5. The data security gap, where almost every day we read about another hack of patient data.
6. The censorship gap, where some think EMRs are a threat to academic freedom and free speech
7. The EMR data ownership gap, where patients want to “own” their data not relinquish it to vendors , doctors or hospitals.
8. The usefulness gap, where electronic records are billing and collecting and profit generating instruments not designed to maximize patient care and reduce costs.
9. The aim gap, where the triple aim omits the experience of the healthcare users. There should be a quadruple aim.
10. The cost gap, where, particularly for small, independently owned practices, the costs of electronic medical data systems has become prohibitively expensive and another federal unfunded mandate further threatening private practice.
11. The healthIT gender pay gap
12. The doctor-patient data value gap. The vast majority of physicians say healthcare data is overwhelming, redundant and doesn’t make a difference in care quality. But most patients say their primary care physician’s office should store any personal health data they ask them to.
13. The evidence gap. While many apps have been technically and commercially validated, few have been clinically validated in clinical trials. The number of digital tools and applications available to reduce inefficiencies, improve access, reduce cost, increase quality, and make medicine more personalized for patients is growing exponentially. However, the tools and standards to evaluate their safety and efficacy are not well established.
That’s according to a new Black Book research survey in which 94% of physicians said they’re deluged with what they think is useless data, while 91% of their tech-savvy patients want them to have more of it.
So what is the treatment for digital health gaposis?

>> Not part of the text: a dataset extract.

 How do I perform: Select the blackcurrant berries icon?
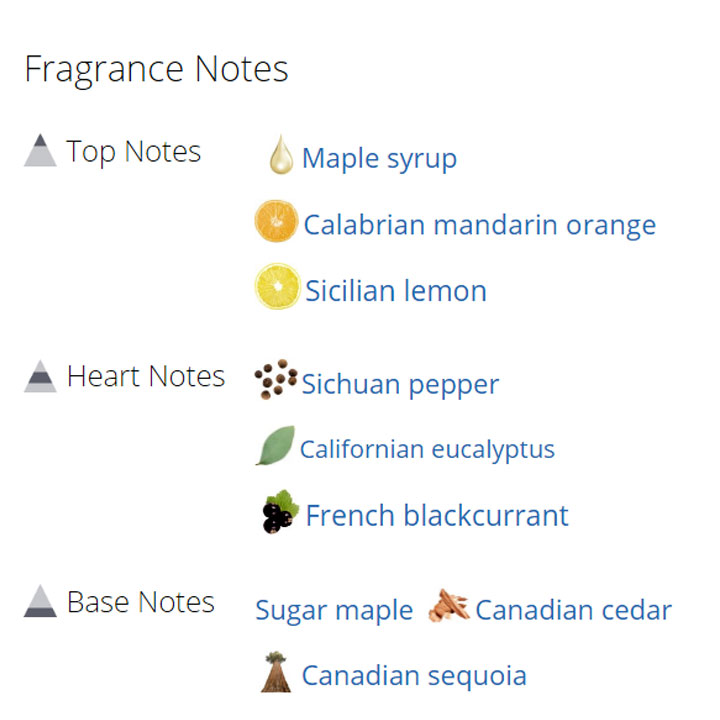(280, 512)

1. Focus on making digital health a subsegmented academic domain
2. Write an online textbook and case book
3. Craft a specific value proposition for the scientists, engineers, lawyers, business people, and health professionals
4. Create free, faster, smarter, more secure WiFI networks.
5. Create better knowledge exchange programs
6. Offer better experiential learning opportunities
7. Focus on creating user defined value, not investor defined companies
8. Prototype and simulate to verify and validate
9. Expand bioentrepreneurship education and training programs.
10. Reward faculty digital health innovation scholarship
11. Here are some other solutions suggested by the Commonwealth Fund:
“To move forward with consumer-mediated HIE, several steps will be required. First, the federal government needs to more aggressively enforce HIPAA’s information-sharing provisions. Second, we need a new cohort of health-data stewards who can help patients manage their own data. Some process of private certification or public regulation will likely be necessary to assure that these new entities can be trusted to discharge this sensitive and complex responsibility. Third, we will need to perfect the technical ability of these new data stewards to access the electronic-data repositories of health-care providers.”
The same organization has also offered these digital health solutions:
• Defining opportunities by focusing on the nation’s greatest health and delivery system problems.
• Closing knowledge gaps among consumers, technology developers, entrepreneurs, health care executives, and investors through networking and learning events.
• Creating test beds in care settings to validate the impact of innovations on quality, outcomes, and costs as well as on clinical and consumer experiences.
• Enabling consumer-centered design and valuations of new technologies.
• Addressing barriers to uptake, including operational factors and challenges related to an evolving reimbursement and policy landscape.
12. Remove regulatory and legal uncertainty and barriers to dissemination and implementation
Unfortunately, members of the digital health ecosystem are promoting self serving vanity numbers, not independent assessments of outcomes.
Doctors are spending too much time as data managers overseeing patients as data points using dysfunctional systems. As a result, we are getting the garbage out we would expect.